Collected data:

========

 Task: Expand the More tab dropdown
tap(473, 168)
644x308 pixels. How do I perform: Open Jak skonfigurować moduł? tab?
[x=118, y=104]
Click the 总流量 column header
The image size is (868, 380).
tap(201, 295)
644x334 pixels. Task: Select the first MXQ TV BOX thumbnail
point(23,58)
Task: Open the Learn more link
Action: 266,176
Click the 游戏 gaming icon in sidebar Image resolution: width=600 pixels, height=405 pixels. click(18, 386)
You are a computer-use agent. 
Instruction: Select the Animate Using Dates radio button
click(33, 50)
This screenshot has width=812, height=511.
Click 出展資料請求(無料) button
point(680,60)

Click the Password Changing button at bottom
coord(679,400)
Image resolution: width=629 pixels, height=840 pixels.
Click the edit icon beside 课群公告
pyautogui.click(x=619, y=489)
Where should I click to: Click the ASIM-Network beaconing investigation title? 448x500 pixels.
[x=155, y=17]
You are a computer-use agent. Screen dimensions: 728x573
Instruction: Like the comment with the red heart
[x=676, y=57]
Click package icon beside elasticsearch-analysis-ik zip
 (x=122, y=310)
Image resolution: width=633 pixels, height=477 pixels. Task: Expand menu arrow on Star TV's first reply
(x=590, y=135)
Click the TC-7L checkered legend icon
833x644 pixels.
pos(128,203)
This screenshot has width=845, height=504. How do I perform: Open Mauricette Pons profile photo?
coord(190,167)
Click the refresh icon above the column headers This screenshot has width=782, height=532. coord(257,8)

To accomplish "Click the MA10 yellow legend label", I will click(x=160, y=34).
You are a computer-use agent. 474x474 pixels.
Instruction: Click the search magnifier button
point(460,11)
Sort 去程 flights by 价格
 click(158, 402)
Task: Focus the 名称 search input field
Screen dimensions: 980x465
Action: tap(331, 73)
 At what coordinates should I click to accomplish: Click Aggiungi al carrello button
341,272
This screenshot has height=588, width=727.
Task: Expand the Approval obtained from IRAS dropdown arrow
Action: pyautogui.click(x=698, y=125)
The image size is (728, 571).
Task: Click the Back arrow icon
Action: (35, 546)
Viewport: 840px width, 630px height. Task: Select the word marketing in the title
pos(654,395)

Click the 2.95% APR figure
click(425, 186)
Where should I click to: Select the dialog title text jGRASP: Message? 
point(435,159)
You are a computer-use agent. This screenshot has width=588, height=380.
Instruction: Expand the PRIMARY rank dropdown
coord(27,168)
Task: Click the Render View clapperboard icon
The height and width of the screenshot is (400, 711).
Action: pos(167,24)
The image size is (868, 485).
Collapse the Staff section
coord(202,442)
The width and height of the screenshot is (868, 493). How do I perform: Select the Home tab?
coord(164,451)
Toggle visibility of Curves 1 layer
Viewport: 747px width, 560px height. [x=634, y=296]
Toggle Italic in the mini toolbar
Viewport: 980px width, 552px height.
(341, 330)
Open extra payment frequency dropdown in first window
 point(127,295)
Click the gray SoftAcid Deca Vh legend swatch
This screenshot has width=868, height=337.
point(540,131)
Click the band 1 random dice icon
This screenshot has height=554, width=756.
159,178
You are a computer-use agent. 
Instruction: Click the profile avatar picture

========

* Try it
Retype the data exactly.

* Solution for this exercise
 Task: Expand the More tab dropdown
tap(473, 168)
644x308 pixels. How do I perform: Open Jak skonfigurować moduł? tab?
[x=118, y=104]
Click the 总流量 column header
The image size is (868, 380).
tap(201, 295)
644x334 pixels. Task: Select the first MXQ TV BOX thumbnail
point(23,58)
Task: Open the Learn more link
Action: 266,176
Click the 游戏 gaming icon in sidebar Image resolution: width=600 pixels, height=405 pixels. click(18, 386)
You are a computer-use agent. 
Instruction: Select the Animate Using Dates radio button
click(33, 50)
This screenshot has width=812, height=511.
Click 出展資料請求(無料) button
point(680,60)

Click the Password Changing button at bottom
coord(679,400)
Image resolution: width=629 pixels, height=840 pixels.
Click the edit icon beside 课群公告
pyautogui.click(x=619, y=489)
Where should I click to: Click the ASIM-Network beaconing investigation title? 448x500 pixels.
[x=155, y=17]
You are a computer-use agent. Screen dimensions: 728x573
Instruction: Like the comment with the red heart
[x=676, y=57]
Click package icon beside elasticsearch-analysis-ik zip
 (x=122, y=310)
Image resolution: width=633 pixels, height=477 pixels. Task: Expand menu arrow on Star TV's first reply
(x=590, y=135)
Click the TC-7L checkered legend icon
833x644 pixels.
pos(128,203)
This screenshot has width=845, height=504. How do I perform: Open Mauricette Pons profile photo?
coord(190,167)
Click the refresh icon above the column headers This screenshot has width=782, height=532. coord(257,8)

To accomplish "Click the MA10 yellow legend label", I will click(x=160, y=34).
You are a computer-use agent. 474x474 pixels.
Instruction: Click the search magnifier button
point(460,11)
Sort 去程 flights by 价格
 click(158, 402)
Task: Focus the 名称 search input field
Screen dimensions: 980x465
Action: tap(331, 73)
 At what coordinates should I click to accomplish: Click Aggiungi al carrello button
341,272
This screenshot has height=588, width=727.
Task: Expand the Approval obtained from IRAS dropdown arrow
Action: pyautogui.click(x=698, y=125)
The image size is (728, 571).
Task: Click the Back arrow icon
Action: (35, 546)
Viewport: 840px width, 630px height. Task: Select the word marketing in the title
pos(654,395)

Click the 2.95% APR figure
click(425, 186)
Where should I click to: Select the dialog title text jGRASP: Message? 
point(435,159)
You are a computer-use agent. This screenshot has width=588, height=380.
Instruction: Expand the PRIMARY rank dropdown
coord(27,168)
Task: Click the Render View clapperboard icon
The height and width of the screenshot is (400, 711).
Action: pos(167,24)
The image size is (868, 485).
Collapse the Staff section
coord(202,442)
The width and height of the screenshot is (868, 493). How do I perform: Select the Home tab?
coord(164,451)
Toggle visibility of Curves 1 layer
Viewport: 747px width, 560px height. [x=634, y=296]
Toggle Italic in the mini toolbar
Viewport: 980px width, 552px height.
(341, 330)
Open extra payment frequency dropdown in first window
 point(127,295)
Click the gray SoftAcid Deca Vh legend swatch
This screenshot has width=868, height=337.
point(540,131)
Click the band 1 random dice icon
This screenshot has height=554, width=756.
159,178
You are a computer-use agent. 
Instruction: Click the profile avatar picture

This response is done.